■ WHAT THE TASK ASKS
Could you find every line in the records below that contains the word "click" and copy it?

■ SOURCE DATA
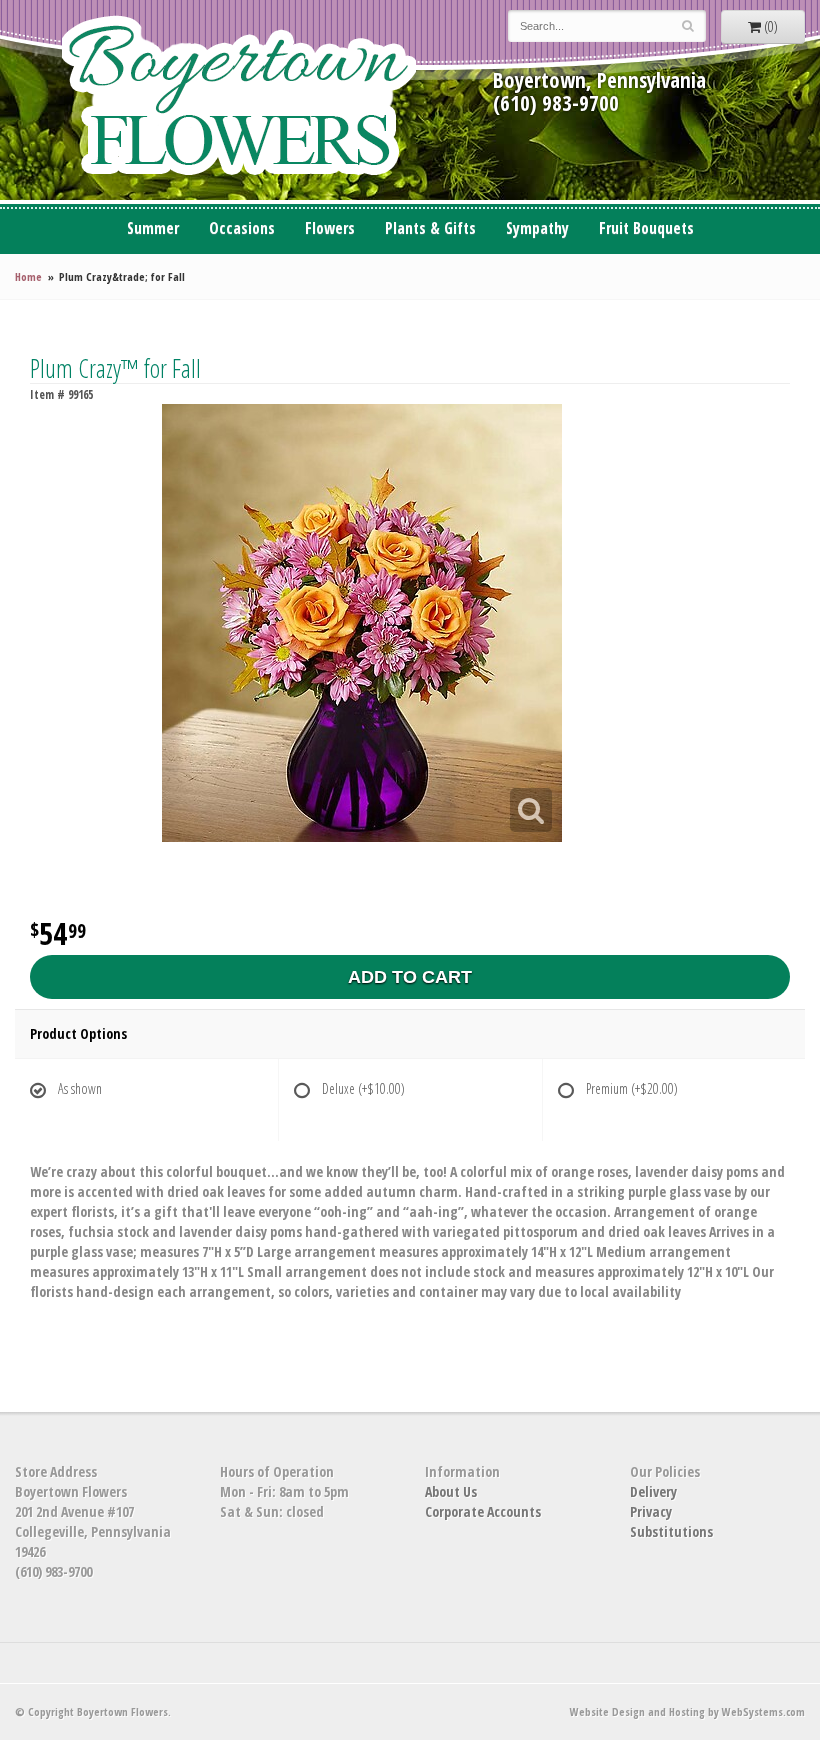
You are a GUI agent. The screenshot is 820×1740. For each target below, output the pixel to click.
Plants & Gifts (430, 228)
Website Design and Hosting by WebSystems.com (687, 1711)
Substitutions (671, 1531)
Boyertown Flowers (239, 100)
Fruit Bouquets (646, 228)
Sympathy (537, 228)
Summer (153, 228)
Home (28, 276)
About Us (451, 1491)
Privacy (651, 1511)
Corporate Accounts (483, 1511)
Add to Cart (410, 977)
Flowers (330, 228)
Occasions (242, 228)
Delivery (653, 1491)
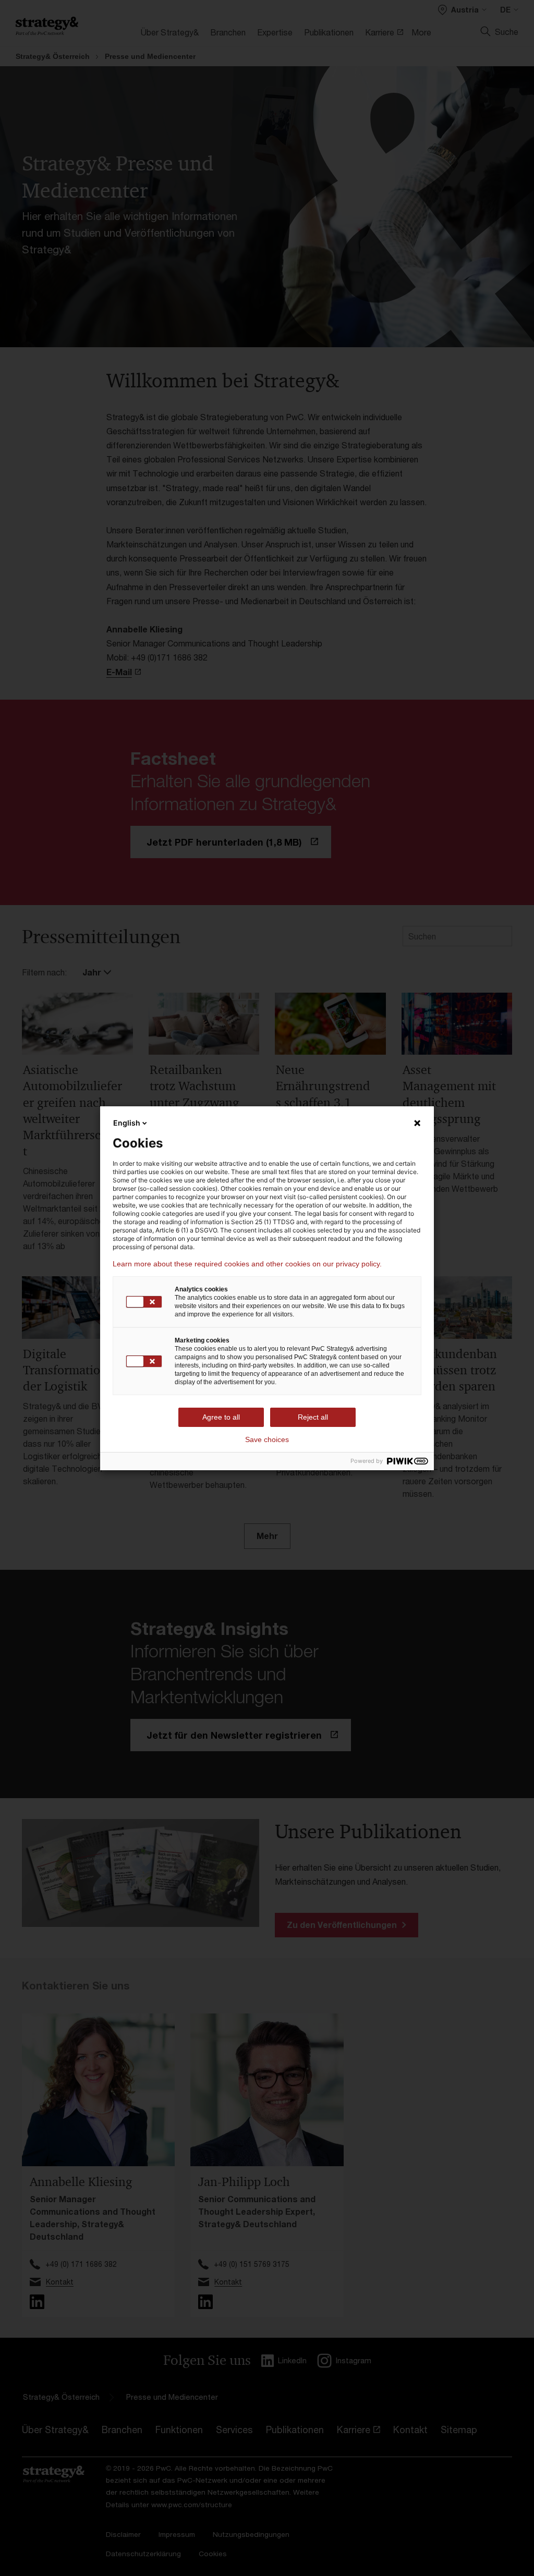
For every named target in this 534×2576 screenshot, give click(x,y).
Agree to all (221, 1417)
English (126, 1122)
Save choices (267, 1439)
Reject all (313, 1417)
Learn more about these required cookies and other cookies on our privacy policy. (247, 1264)
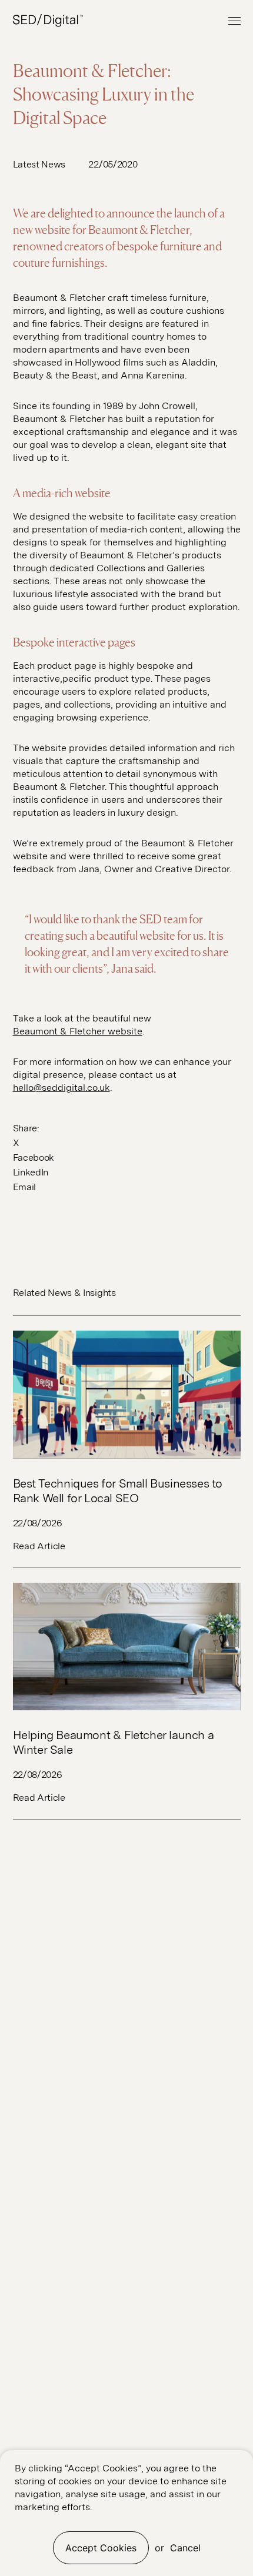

■ EXPECTED OUTPUT
You are a GUI agent. The screenshot is 820×1740. For each target below, output the pixel to click.
For every named target in this 534×2576 screenshot, give click(x,y).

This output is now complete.